About this task >> A word-for-word copy of the lines from the one holding "Seleccionar (138, 283)" through the final line of the records below is the only output asked for.
*** Opening Exercise data ***
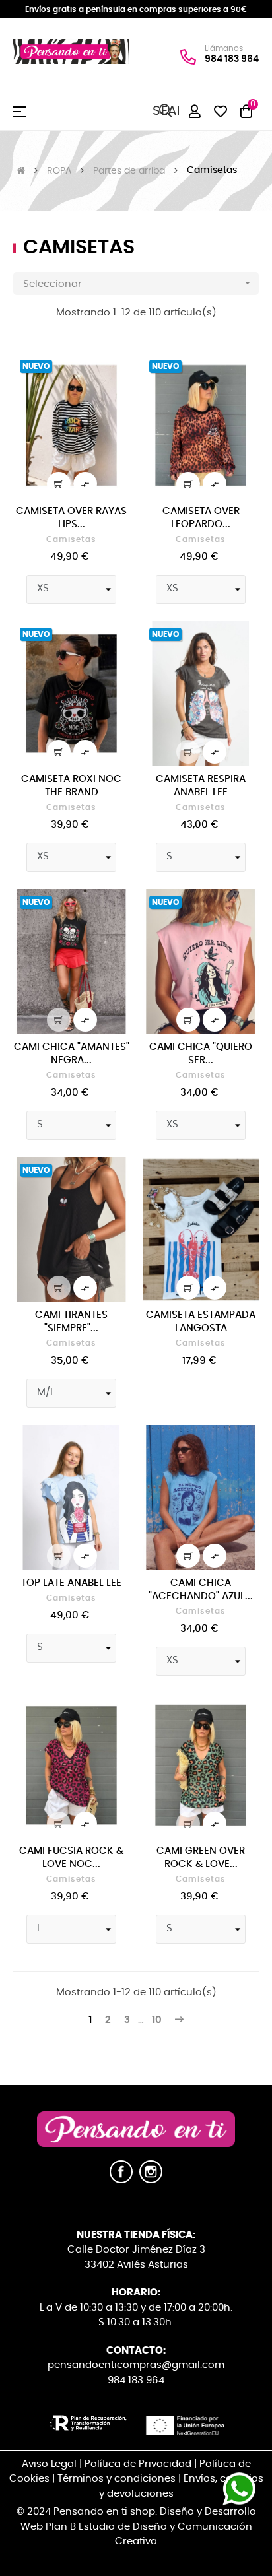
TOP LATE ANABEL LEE (71, 1583)
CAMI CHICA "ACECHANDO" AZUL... (201, 1589)
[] (59, 484)
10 (157, 2020)
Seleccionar (138, 283)
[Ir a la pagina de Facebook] (121, 2180)
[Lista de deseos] (111, 371)
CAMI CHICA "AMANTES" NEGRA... (71, 1053)
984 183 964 (232, 59)
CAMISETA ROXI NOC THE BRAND (71, 785)
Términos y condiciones (116, 2479)
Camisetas (71, 539)
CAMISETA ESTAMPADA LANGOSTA (200, 1321)
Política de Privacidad (138, 2464)
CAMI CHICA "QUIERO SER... (200, 1053)
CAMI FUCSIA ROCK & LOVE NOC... (71, 1857)
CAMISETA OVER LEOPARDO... (201, 517)
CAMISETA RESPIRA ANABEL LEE (201, 785)
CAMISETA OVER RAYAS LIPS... (71, 517)
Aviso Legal (49, 2464)
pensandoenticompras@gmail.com (136, 2365)
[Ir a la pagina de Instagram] (150, 2180)
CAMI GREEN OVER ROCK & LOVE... (200, 1857)
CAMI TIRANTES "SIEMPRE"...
*** Closing Exercise data ***
Reply to the task >>
Seleccionar (138, 283)
[Ir a la pagina de Facebook] (121, 2180)
[Lista de deseos] (111, 371)
CAMI CHICA "AMANTES" NEGRA... (71, 1053)
984 183 964 (232, 59)
CAMISETA ROXI NOC THE BRAND (71, 785)
Términos y condiciones (116, 2479)
Camisetas (71, 539)
CAMISETA ESTAMPADA LANGOSTA (200, 1321)
Política de Privacidad (138, 2464)
CAMI CHICA "QUIERO SER... (200, 1053)
CAMI FUCSIA ROCK & LOVE NOC... (71, 1857)
CAMISETA OVER LEOPARDO... (201, 517)
CAMISETA RESPIRA ANABEL LEE (201, 785)
CAMISETA OVER RAYAS LIPS... (71, 517)
Aviso Legal (49, 2464)
pensandoenticompras@gmail.com (136, 2365)
[Ir a la pagina de Instagram] (150, 2180)
CAMI GREEN OVER ROCK & LOVE... (200, 1857)
CAMI TIRANTES "SIEMPRE"...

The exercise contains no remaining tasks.